Ray Elliott

Personal information
- Full name: Alma Raymond Elliott
- Born: 1 January 1897 Sydney, New South Wales, Australia
- Died: 30 May 1977 (aged 80)

Playing information
- Height: 6 ft (183 cm)
- Weight: 13 st (182 lb; 83 kg)

Rugby union
- Position: Flanker, lock
Club
| Years | Team | Pld | T | G | FG | P |
| 1919–24 | Glebe-Balmain |  |  |  |  |  |
Representative
| Years | Team | Pld | T | G | FG | P |
| 1920–23 | Australia | 13 | 0 | 0 | 0 | 0 |

Rugby league
- Position: Second-row
Club
| Years | Team | Pld | T | G | FG | P |
| 1925–29 | Balmain | 58 | 7 | 0 | 0 | 21 |
- Source:

= Ray Elliott (rugby) =

Australian rugby player (1897–1977)

Alma Raymond Elliott (1 January 1897 – 30 May 1977) was a rugby union and rugby league player who represented the Australia national rugby union team and played rugby league for Balmain in the 1920s.

==Playing career==
===Rugby union===
Elliott first played rugby union as a schoolboy at Stanmore.

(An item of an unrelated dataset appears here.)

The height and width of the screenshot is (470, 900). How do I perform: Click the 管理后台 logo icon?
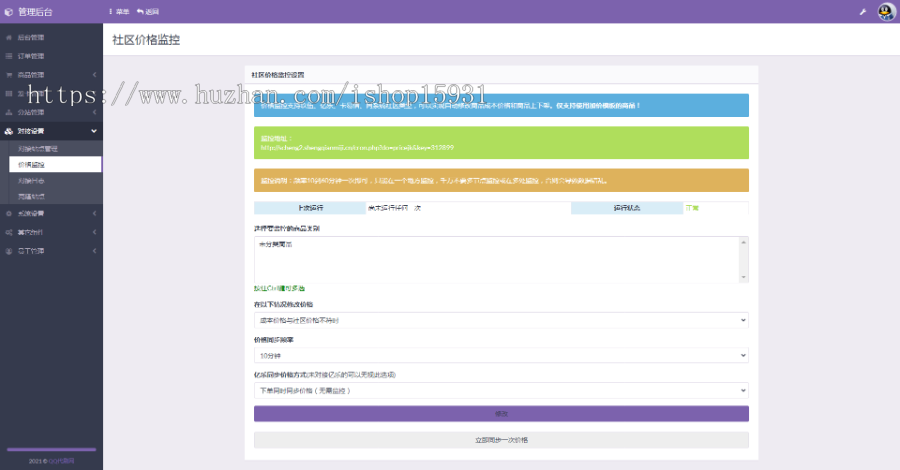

After enlisting with the Australian Imperial Force in 1915 and serving overseas, Elliott played for Glebe-Balmain from 1919 to 1924. He represented Australia in 13 Tests between 1920 and 1923.

Elliott was readmitted to rugby union in 1932. He was appointed coach of Drummoyne (formerly Glebe-Balmain) in 1952.

===Rugby league===
Elliott converted to rugby league in 1925, playing for Balmain until 1929.